Disclaimer: Note that, contrary to the official abstracts that are part of the published articles, I am the sole author of these lay abstracts. Accordingly, views and opinions here expressed are my own only and do not necessarily reflect those of the co-authors or funding agencies.
The timing of an avatar’s beat gestures biases lexical stress perception in vocoded speech
Authors: Matteo Maran, Renske Uilenreef, Roos Rossen, Hans Rutger Bosker
Year of publication: 2025 (accepted)
Link to the pre-print: https://doi.org/10.31234/osf.io/nvh36_v2
Cochlear implants (CIs) are neural prostheses that can restore some level of hearing capacity. However, CIs convey a signal that distorts some aspects of speech, for example the intonation (“fundamental frequency”) that provides the emphasis to distinguish between two otherwise identical words (e.g., the noun “CONtent” vs. the adjective “conTENT”, which differ in the so-called “lexical stress”). Recent studies show that simple up-and-down flick of the hands, called “beat gestures”, affect lexical stress: a beat gesture falling on the first syllable of a word (e.g., “content”) will make it more prominent, making listeners more likely to hear the word with emphasis on the first syllable (e.g., hearing the noun “CONtent”, rather than the adjective “conTENT”). Similarly, a beat gesture falling on the second syllable will provide it with more emphasis (e.g., hearing the adjective “conTENT”, rather than the noun “CONtent”). In this online experiment, we tested whether beat gestures can affect the perceived emphasis of words once access to the fundamental frequency information is limited (“vocoded speech”), in a way that might resemble hearing through CIs. Clear speech served as a baseline condition for comparison. Additionally, the beat gestures were made by a human-looking avatar, which could in principle be used in future app-based software to support hearing through CIs. Beat gesture affected the perceived emphasis of words in vocoded speech, especially when the information in the speech signal was ambiguous (e.g., half-way between CONtent and conTENT) or infrequent (e.g., emphasis on the second syllable, which in the tested language occurs only 12% of the time). In these cases, the effect of beat gestures in vocoded speech were numerically larger than in clear speech. Overall, this study suggests that avatar-made beat gestures might be relevant to facilitate speech processing, especially when the speech input is distorted.

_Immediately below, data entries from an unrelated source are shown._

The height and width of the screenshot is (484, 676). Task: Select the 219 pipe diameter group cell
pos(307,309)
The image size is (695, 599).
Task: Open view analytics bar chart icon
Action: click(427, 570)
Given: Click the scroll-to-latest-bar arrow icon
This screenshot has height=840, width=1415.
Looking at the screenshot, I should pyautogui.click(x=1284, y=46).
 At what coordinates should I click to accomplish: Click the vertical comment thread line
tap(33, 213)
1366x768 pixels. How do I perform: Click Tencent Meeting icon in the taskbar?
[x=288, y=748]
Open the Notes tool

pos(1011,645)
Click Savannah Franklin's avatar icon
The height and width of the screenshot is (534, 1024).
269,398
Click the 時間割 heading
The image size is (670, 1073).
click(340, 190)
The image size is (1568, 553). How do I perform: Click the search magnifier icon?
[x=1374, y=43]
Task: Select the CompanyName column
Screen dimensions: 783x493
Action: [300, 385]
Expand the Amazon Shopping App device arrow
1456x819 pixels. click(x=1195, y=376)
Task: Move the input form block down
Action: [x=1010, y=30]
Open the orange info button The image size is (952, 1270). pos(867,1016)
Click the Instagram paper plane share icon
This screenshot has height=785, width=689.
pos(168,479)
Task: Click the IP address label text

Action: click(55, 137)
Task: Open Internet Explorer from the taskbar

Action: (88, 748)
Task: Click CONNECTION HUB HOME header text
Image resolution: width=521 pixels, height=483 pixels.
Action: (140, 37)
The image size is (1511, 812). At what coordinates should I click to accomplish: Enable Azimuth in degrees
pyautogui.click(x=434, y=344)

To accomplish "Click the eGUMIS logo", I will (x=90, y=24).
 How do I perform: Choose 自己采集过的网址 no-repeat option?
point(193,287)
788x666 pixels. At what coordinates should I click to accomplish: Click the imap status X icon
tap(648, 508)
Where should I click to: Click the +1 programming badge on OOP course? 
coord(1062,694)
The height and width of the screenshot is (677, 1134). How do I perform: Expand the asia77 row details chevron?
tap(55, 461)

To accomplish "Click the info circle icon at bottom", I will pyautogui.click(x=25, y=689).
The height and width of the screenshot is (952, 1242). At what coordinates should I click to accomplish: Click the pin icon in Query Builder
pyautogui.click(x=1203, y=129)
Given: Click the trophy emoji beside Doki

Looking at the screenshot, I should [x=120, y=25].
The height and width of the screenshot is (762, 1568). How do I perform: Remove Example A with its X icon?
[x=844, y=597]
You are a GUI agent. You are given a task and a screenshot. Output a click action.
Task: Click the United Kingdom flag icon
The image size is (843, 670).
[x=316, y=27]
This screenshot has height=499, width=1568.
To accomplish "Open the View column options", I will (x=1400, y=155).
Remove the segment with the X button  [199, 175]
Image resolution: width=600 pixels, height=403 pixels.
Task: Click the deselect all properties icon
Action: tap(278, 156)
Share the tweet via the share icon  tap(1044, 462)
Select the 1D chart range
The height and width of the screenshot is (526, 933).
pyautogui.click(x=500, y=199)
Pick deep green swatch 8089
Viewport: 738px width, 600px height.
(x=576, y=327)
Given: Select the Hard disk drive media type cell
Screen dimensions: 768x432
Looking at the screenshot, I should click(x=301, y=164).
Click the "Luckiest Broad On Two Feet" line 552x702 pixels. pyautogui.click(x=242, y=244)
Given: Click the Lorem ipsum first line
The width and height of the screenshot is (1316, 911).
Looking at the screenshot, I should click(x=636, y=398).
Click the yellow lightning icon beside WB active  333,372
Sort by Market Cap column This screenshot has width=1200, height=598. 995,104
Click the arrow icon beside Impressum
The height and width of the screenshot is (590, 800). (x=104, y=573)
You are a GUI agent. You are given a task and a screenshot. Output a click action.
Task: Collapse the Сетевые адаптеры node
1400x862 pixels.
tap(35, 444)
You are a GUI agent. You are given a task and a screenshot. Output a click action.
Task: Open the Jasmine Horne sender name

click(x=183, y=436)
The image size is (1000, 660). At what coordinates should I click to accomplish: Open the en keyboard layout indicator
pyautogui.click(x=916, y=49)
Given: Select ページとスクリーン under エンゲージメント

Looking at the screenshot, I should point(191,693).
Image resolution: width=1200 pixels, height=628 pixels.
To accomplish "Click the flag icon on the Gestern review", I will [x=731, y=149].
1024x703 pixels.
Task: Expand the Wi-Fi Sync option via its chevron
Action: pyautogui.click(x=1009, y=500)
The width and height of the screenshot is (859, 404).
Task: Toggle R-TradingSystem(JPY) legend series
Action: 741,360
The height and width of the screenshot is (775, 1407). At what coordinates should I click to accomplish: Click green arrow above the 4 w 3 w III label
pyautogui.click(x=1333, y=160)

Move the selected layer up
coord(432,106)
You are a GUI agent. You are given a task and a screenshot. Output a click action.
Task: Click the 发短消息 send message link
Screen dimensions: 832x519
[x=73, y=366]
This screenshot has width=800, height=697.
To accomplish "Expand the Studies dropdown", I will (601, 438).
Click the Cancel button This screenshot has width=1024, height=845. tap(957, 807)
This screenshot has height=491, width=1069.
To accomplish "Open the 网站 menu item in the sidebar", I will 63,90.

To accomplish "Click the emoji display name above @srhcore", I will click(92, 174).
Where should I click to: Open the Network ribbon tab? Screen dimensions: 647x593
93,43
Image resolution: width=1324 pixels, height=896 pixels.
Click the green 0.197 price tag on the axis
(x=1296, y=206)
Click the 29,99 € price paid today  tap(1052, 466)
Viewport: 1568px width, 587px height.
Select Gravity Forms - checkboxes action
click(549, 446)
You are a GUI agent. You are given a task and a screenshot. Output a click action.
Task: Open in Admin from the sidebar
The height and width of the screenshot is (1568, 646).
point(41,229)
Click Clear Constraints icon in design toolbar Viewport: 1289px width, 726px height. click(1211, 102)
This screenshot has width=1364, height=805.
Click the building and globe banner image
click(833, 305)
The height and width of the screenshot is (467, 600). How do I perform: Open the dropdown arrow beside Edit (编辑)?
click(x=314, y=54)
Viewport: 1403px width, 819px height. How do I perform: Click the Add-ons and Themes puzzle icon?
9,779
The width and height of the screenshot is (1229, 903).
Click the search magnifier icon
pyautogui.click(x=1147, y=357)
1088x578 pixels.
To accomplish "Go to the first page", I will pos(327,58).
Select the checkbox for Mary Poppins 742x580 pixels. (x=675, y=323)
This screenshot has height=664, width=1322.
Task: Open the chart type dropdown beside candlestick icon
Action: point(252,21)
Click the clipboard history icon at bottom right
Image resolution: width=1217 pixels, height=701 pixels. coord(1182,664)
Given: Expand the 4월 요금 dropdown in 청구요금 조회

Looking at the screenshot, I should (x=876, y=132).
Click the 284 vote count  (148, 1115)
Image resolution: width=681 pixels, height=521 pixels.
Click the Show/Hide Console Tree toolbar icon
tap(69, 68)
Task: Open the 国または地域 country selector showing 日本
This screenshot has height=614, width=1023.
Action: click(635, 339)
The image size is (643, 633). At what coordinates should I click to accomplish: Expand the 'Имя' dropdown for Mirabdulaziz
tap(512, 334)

_______________________________________________
Beat gestures facilitate lexical access in constraining sentence contexts
Authors: Ronny Bujok, Matteo Maran, Antje S. Meyer, Hans Rutger Bosker
Year of publication: 2025 (accepted)
Link to the pre-print: https://doi.org/10.31234/osf.io/8ntjm_v1
Beat gestures are are simple up-and-down flicks of the hand, usually produced together with prominent parts of a sentence. Previous studies (see "How to test gesture-speech integration in ten minutes") showed that beat gestures can help distinguishing between words that differ only for the position of the prominence (e.g., the noun "CONtent" vs. the adjective "conTENT"). However, these studies only investigated the effect of beat gestures on isolated words (i.e., words out of context, presented alone). Furthermore, these previous studies examined the effect of beat gestures only on those words that differ for the position of prominence (e.g., "CONtent" vs. "conTENT"), which are not the majority of the words we encounter in our everyday communication. In this study we investigated how beat gestures affect the comprehension of words that 1) do not have a counterpart differing for prominence (e.g., "ARmy", for which "arMY" does not exist) and 2) are presented as part of a full sentence (e.g., "He became a colonel in the army"). In this study, participants watched videos of a speaker producing a sentence and indicated if the final word (i.e., the target) was a real word (e.g., "army") or not ("arfy"). The target could be presented without a beat gesture, or with a beat gesture, which could align to either the prominent syllable (e.g., "AR" in "ARmy") or not (e.g., "my", in "ARmy"). Beat gestures facilitated the recognition the target, independently from their alignment with the prominent syllable. The present results suggest that beat gestures affect the earliest stages of word recognition in speech comprehension.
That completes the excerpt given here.